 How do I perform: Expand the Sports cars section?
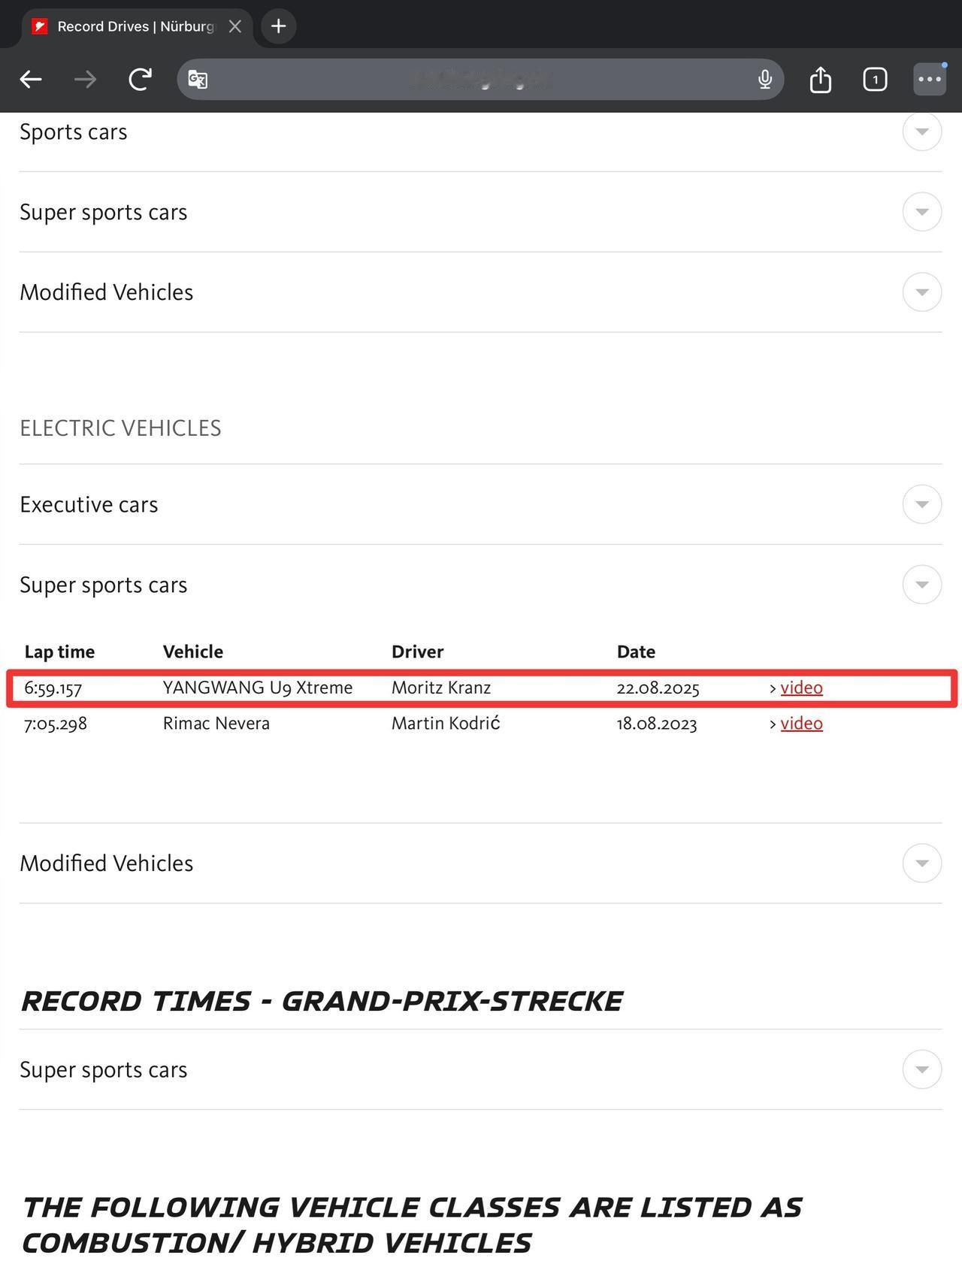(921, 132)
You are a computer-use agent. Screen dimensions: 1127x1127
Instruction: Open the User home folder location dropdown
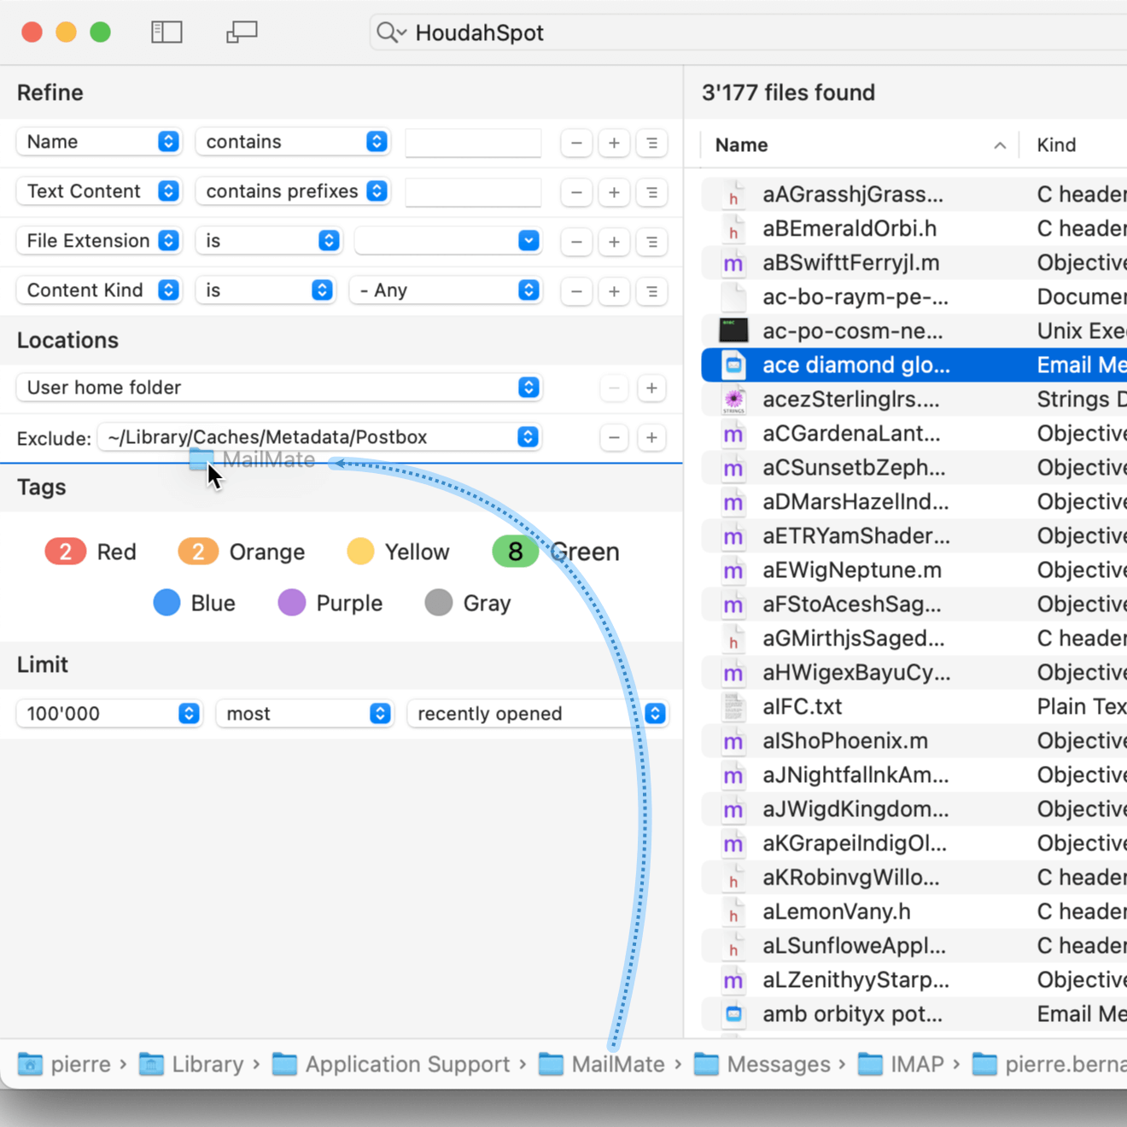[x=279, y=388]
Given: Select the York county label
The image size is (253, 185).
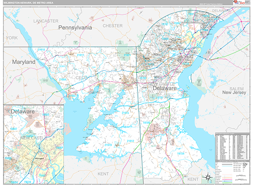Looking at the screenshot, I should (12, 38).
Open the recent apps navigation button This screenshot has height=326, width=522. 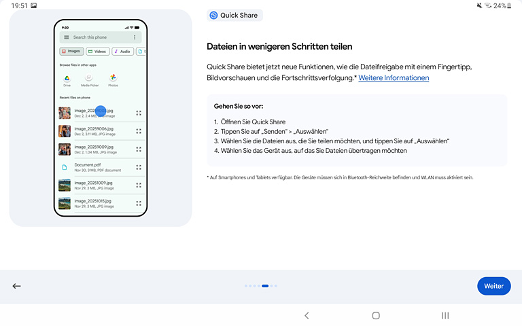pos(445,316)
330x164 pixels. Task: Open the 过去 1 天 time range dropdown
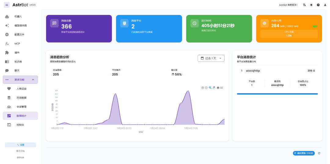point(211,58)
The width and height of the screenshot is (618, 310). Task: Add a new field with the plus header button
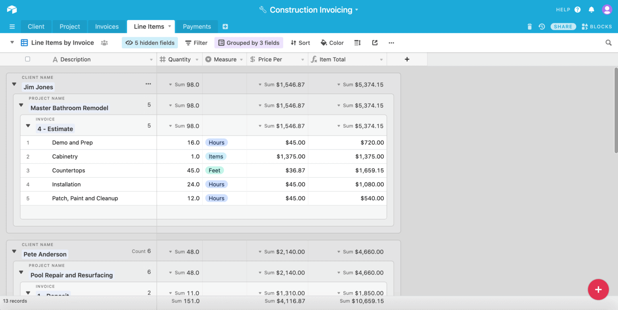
::::
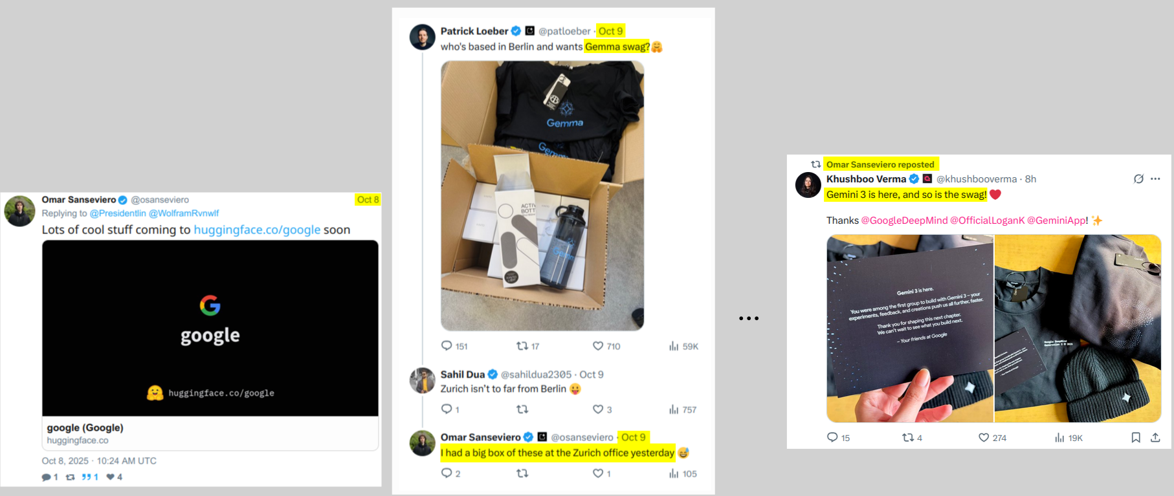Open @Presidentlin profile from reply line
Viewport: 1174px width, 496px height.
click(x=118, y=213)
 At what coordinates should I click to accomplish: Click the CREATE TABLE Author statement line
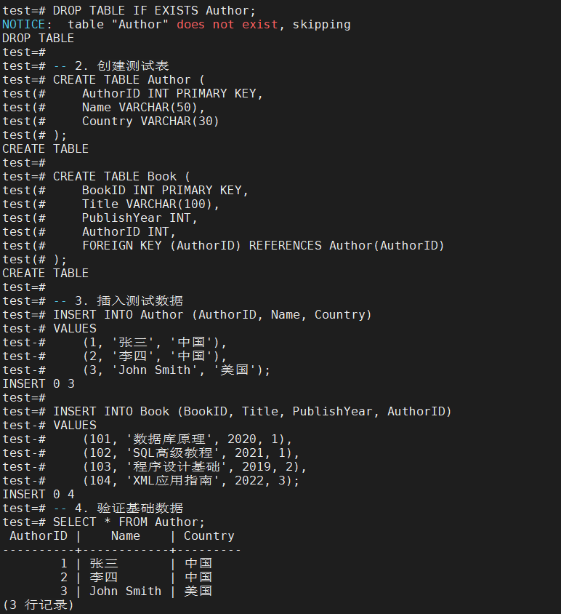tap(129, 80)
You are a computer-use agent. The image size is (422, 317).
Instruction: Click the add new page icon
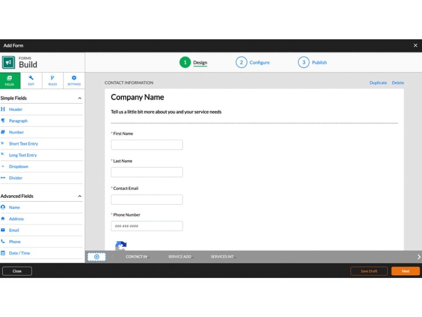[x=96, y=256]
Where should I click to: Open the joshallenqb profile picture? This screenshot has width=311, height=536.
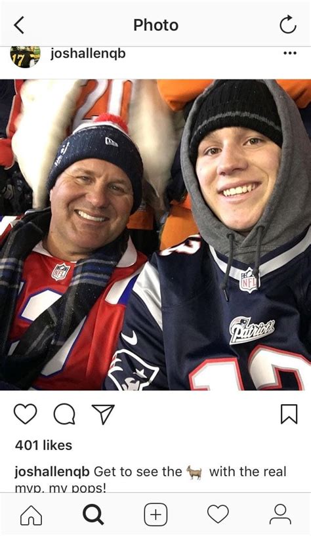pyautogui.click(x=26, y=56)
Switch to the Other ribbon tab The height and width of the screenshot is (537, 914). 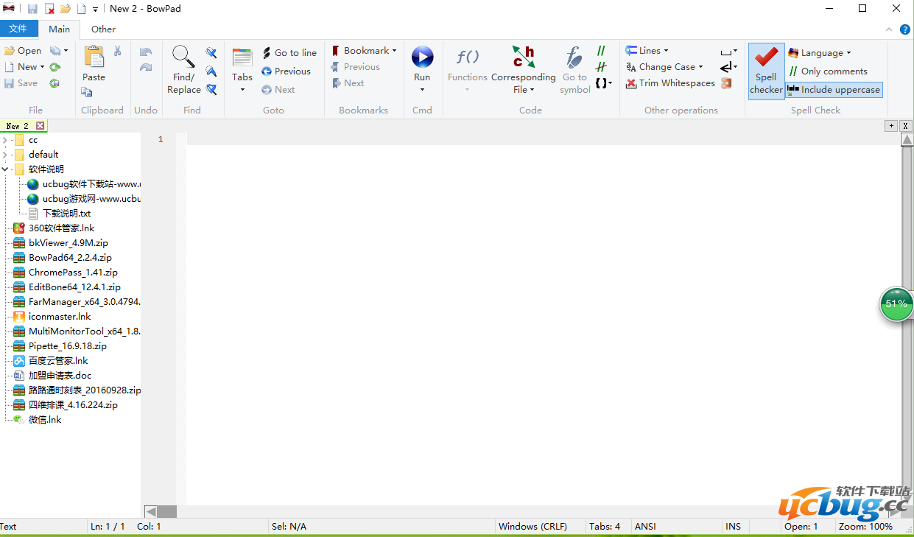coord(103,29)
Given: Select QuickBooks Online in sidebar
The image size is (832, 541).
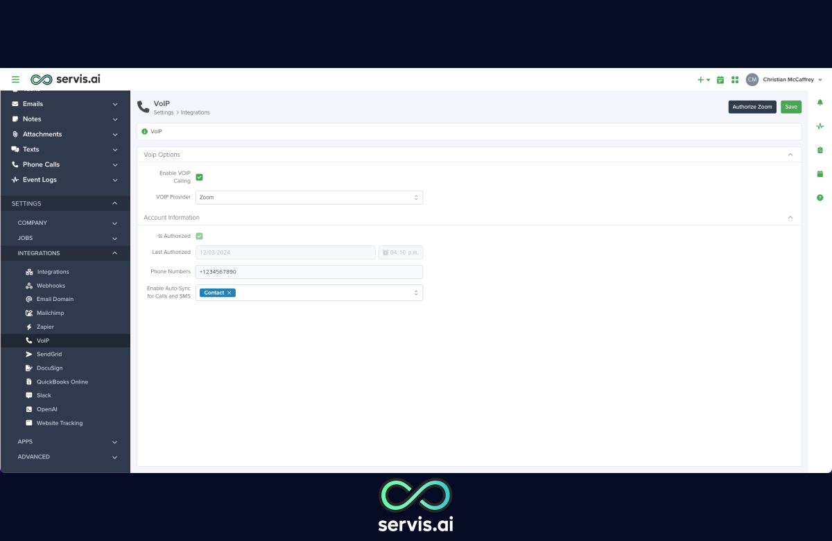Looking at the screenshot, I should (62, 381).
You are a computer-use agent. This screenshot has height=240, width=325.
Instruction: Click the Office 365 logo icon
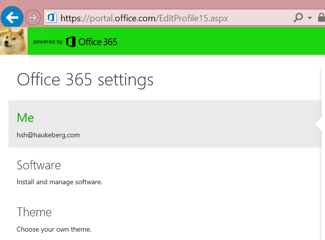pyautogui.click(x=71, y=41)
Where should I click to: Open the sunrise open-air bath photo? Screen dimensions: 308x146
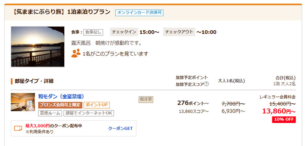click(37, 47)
::::
Your instructions =
Scan the material above for the string "agent", and copy every line where it is found.

Problem solution =
You are a computer-use agent. Screen dimensions: 1127x1127
You are a computer-use agent. The image size is (422, 317).
You are a computer-use agent. This screenshot has height=240, width=325.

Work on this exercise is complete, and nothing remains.